From: Dave Kleikamp <dave.kleikamp@oracle.com>
To: Al Viro <viro@ZenIV.linux.org.uk>,
Linus Torvalds <torvalds@linux-foundation.org>
Cc: Jens Axboe <axboe@kernel.dk>, Steve French <sfrench@samba.org>,
Sage Weil <sage@inktank.com>, Mark Fasheh <mfasheh@suse.com>,
xfs@oss.sgi.com, Christoph Hellwig <hch@infradead.org>,
Joel Becker <jlbec@evilplan.org>,
linux-fsdevel <linux-fsdevel@vger.kernel.org>,
Zach Brown <zab@zabbo.net>, Anton Altaparmakov <anton@tuxera.com>
Subject: Re: [RFC] unifying write variants for filesystems
Date: Mon, 03 Feb 2014 10:23:13 -0600 [thread overview]
Message-ID: <52EFC271.3090205@oracle.com> (raw)
In-Reply-To: <20140201224301.GS10323@ZenIV.linux.org.uk>
On 02/01/2014 04:43 PM, Al Viro wrote:
> On Mon, Jan 20, 2014 at 12:32:01PM -0800, Linus Torvalds wrote:
>> On Mon, Jan 20, 2014 at 5:55 AM, Christoph Hellwig <hch@infradead.org> wrote:
>>> On Sun, Jan 19, 2014 at 05:13:35AM +0000, Al Viro wrote:
>>>> Folks, what do you think about the following:
>>>
>>> That's very much what Shaggy did in the aio-direct tree, except that
>>> it kept using a single set of methods. Linus really didn't like it
>>> unfortunately.
>>
>> Umm. That wasn't what I objected to.
>>
>> I objected to the incredibly ugly implementation, the crazy new flags
>> arguments for core helper functions, ugly naming etc etc. I even
>> outlined what might fix it.
>>
>> In other words, I thought the code was shit and ugly. Not that
>> iterators per se would be wrong. Just doing them badly is wrong.
>
> Gyahhh... OK, I should've known better than go looking into that thing
> after such warning. Some relatively printable notes (i.e. about 10%
> of the comments I really had about that) follow:
Thanks for the feedback. I'd been asking for feedback on this patchset
for some time now, and have not received very much.
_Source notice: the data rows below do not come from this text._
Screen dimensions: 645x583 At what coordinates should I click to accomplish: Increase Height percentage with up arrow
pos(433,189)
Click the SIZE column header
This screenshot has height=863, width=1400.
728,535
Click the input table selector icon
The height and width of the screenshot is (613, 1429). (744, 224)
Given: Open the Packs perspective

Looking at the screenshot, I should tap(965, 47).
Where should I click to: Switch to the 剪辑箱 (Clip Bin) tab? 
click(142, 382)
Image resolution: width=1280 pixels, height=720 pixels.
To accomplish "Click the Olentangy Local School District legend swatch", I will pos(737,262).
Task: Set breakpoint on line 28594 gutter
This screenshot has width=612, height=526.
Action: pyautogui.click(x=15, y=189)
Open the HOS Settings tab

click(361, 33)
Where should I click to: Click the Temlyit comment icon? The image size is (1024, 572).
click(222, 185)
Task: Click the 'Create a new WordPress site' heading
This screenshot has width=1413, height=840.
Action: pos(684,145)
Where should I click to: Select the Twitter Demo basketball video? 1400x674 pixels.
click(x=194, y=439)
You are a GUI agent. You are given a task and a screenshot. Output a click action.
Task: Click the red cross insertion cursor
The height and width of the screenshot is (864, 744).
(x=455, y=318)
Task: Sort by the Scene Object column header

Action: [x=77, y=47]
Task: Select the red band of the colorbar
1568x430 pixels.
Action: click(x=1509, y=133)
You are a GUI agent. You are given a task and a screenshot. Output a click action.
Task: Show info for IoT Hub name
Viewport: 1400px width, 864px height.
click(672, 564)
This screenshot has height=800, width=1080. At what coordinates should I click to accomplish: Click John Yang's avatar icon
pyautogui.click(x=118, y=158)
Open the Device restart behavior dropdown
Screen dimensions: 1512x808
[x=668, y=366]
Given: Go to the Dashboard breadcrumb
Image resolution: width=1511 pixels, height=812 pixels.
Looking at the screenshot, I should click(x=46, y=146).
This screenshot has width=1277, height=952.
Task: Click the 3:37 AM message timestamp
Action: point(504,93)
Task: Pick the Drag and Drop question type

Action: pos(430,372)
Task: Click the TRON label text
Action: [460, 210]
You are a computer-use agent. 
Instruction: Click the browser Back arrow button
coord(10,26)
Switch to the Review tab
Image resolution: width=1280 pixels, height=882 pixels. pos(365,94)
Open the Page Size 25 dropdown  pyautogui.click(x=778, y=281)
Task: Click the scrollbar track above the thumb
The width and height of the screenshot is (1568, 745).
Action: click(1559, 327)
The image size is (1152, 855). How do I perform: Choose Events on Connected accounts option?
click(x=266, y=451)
This is all based on some years-old work by Zach Brown that he probably
wishes would have disappeared by now. I pretty much left what I could
alone since 1) it was working, and 2) I didn't hear any objections
(until now).
It's clear now that the patchset isn't close to mergable, so treat it
like a proof-of-concept and we can come up with a better container and
read/write interface. I won't respond individually to your comments, but
will take them all into consideration going forward.
Thanks,
Shaggy
> * WTF bother passing 'pos' separately? It's the same mistake that was
> made with ->aio_read/->aio_write and just as with those, *all* callers
> provably have pos == iocb->ki_pos.
>
> * I'm not sure that iov_iter is a good fit here. OTOH, it probably could
> be reused (it has damn few users right now and they are on the codepaths
> involved into that thing).
>
> * We *definitely* want a variant structure with tag - unsigned long thing
> was just plain insane. I see at least two variants - array of iovecs
> and array of (at least) triples <page, offset, length>. Quite possibly -
> quadruples, with "here's how to try to steal this page" thrown in, if
> we want that as replacement for ->splice_write() as well (it looks like
> the few instances that do steal on pipe-to-file splices could be dealt
> with the same way as the dumb ones, provided that ->write_iter or whatever
> we end up calling it is allowed to try and steal pages). Possibly more
> variants on the read side of things... FWIW, I'm not sure that bio_vec
> makes a lot of sense here.
>
> * direction (i.e. source vs. destination) also should be a part of that
> tag. Which, BTW, turns ->direct_IO() into iocb x iov_iter -> int;
> the situation with pos is identical to aio_read/aio_write. While we
> are at it, KERNEL_WRITE thing (used only for __swap_writepage()) looks
> very much like a special case of "array of <page,offset,size>" we want
> for splice_write...
>
> * having looked through the ->read and ->write instances in drivers,
> I'd say that surprisingly few helpers would go a _long_ way towards
> converting those guys to the same methods. And we need such helpers
> anyway - there's a whole lot of (badly) open-coded "copy the whole
> user buffer into kmalloc'ed array and NUL-terminate the sucker" logics
> in ->write() instances, for example. Even more "copy up to that much
> into given array and NUL-terminate it", with rather amusing bugs in
> there - e.g. NUL going into the end of array, regardless of the actual
> amount of data to copy; junk is left in the middle, complete with
> printk of the entire thing if it doesn't make sense. IOW, spewing
> random piece of kernel stack into dmesg. Off-by-ones galore, too...
>
> BTW, speaking of bogosities - grep for generic_write_checks(). Exactly
> one caller (in __generic_file_aio_write()) has any business looking
> at S_ISBLK(inode->i_mode) - it can be called by blkdev_aio_write().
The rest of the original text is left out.